[Coco] Project Euler and the Coco
flexser at fiu.edu
Sat Nov 15 06:27:46 EST 2008
I just thought of a simpler and easier way to explain how to get the appropriate
upper limit for B:
Imagine a board of length 1000, to be divided into 3 pieces, A, B, and C, of
ascending size. Whatever the size of A is (and it can't exceed 1/3 of the total
length, to achieve ascending lengths), the remaining 1000-A of length must be
divided between B and C. The ascending length requirement means that B must
take up no more than half of the remaining board, or (1000-A)/2. My expression
A+INT((1000-3*A-1)/2) for the maximum value of B simplifies to that, if we
disregard the '-1' that is the minimum required difference between B and C.

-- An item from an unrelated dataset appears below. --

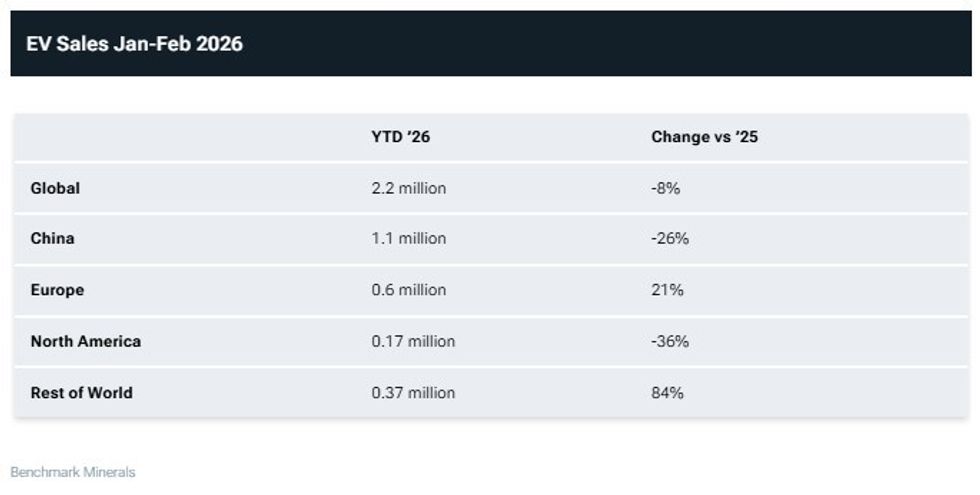
Task: Click the Rest of World 0.37 million value
Action: pos(413,393)
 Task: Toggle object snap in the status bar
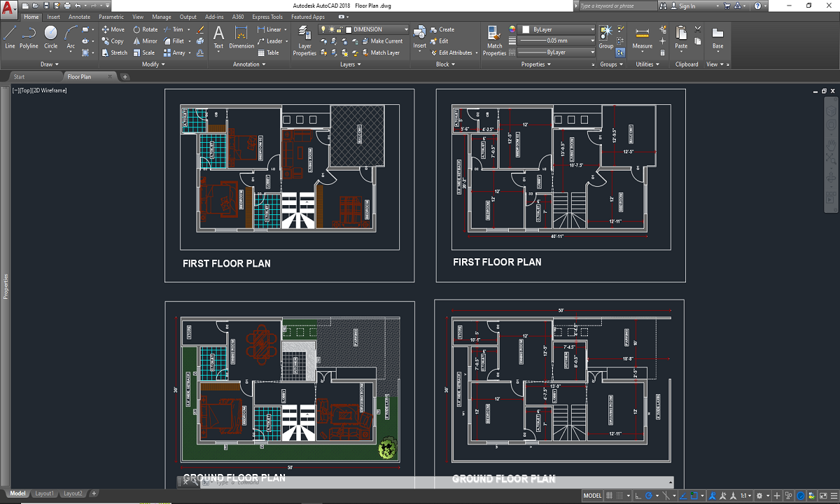(x=693, y=495)
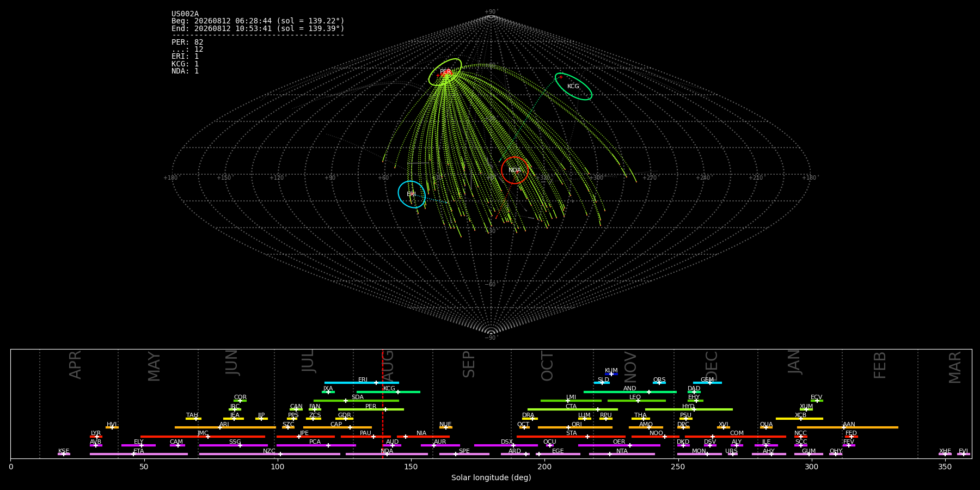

On Sat, 15 Nov 2008, Arthur Flexser wrote:
> I think the limits aren't right. Here's how I figure it:
> Since we want a <= b < c, let b=a+d1 and c=b+d2, where d1 >= 0 and d2 > 0.
> Then a+b+c=1000 is equivalent to a+(a+d1)+((a+d1)+d2)=1000, or 3a+2d1+d2=1000.
> The minimum value of d1, the difference between b and a, is 0; what is its
> maximum? For a given value of a, the maximum of d1 occurs when d2 assumes its
> minimum value of one, giving d1=(1000-3a-1)/2. So, I'd start with
> 10 FOR A=1 TO 333 (why is A=1 excluded in the original?)
> 20 BH=A+INT((1000-3*A-1)/2): A2=A*A
> 30 FOR B=A TO BH
> Since this upper limit for B guarantees that C will exceed A and B, the check in
> line 40 may be omitted.
> I see no apparent reason why B must be in the range 334 to 667, as John
> assumed. Why exclude, for example, the abc combination 200, 300, 500, which
> properly adds to 1000, from testing?
> On Fri, 14 Nov 2008, John wrote:
> > Hello all,
> > I'm sure by now many of you have seen Project Euler"at
> > http://projecteuler.net/.
> > If not, they have math problems to solve. One example is the 9th easiest:
> > Find the product of a,b,c such that a^2 + b^2 = c^2 and a+b+b=1000.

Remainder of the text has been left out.